If Only I Had Told Her

: Part 2 – Chapter 5



All through the memorial, the image of Autumn nuzzled against Finn’s coffin, her face against the cold metal, haunts me. I hear her absence in the stories people tell, even as I laugh and grieve with them. Finn feels so alive with all these people here. It’s Autumn who is the ghost.

Sylvie sits in the front row in between Angelina and a man who must be Finn’s father. I can only see the back of his blond head and a bit of his profile. His shoulders are tense, but they do not shake. He seems to stare ahead, unwavering, at whoever is speaking about the son he barely knew.

People talk about Finn, and they cry. They talk about Finn, and they laugh. Everyone is united in missing Finn, but I don’t understand how everyone can act like this is all so ordinary. As if Finn being dead is logical.

There aren’t as many people at the funeral as at the wake, but it’s more than I expected.
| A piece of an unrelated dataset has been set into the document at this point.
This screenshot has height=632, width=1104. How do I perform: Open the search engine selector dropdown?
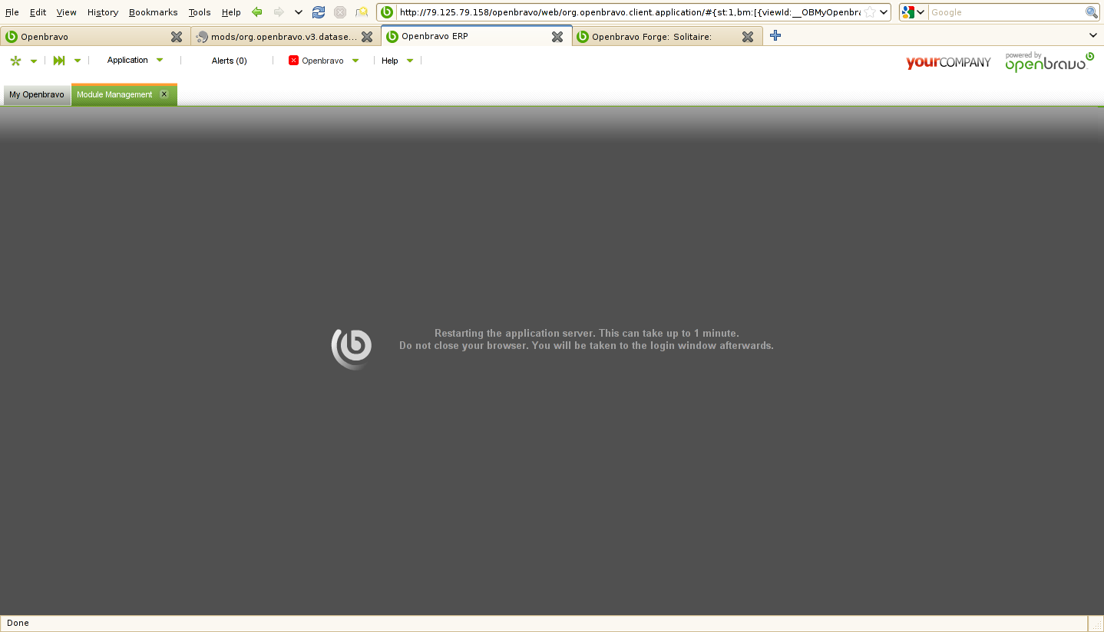(x=913, y=12)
Jamie Allen, Autumn’s ex, is there with a girl I’m pretty sure Autumn used to be pretty close with, though it looks like she’s pretty close with Jamie now. Finn had told me about the situation with her friends. They keep looking around and whispering. Maybe they’re looking for Autumn.

Then the funeral director gives us a signal. The guys from the team and I all stand. We’re done talking about Finn. It’s time to put him away.

Before the memorial started, the funeral director explained how we would lift the casket together, but it feels like being in a play unrehearsed. We get through it though. One guy behind me stumbles, and for a second, I wonder if Finn felt the tilt, but then I have to bite my lip to keep from crying when I remember that Finn couldn’t. It’s done. He’s on my shoulder. Finn. Inside this box is Finn, was Finn, and his head is probably near my own. As we walk him to the hearse, I hear Autumn’s voice, We’re just being close one last time.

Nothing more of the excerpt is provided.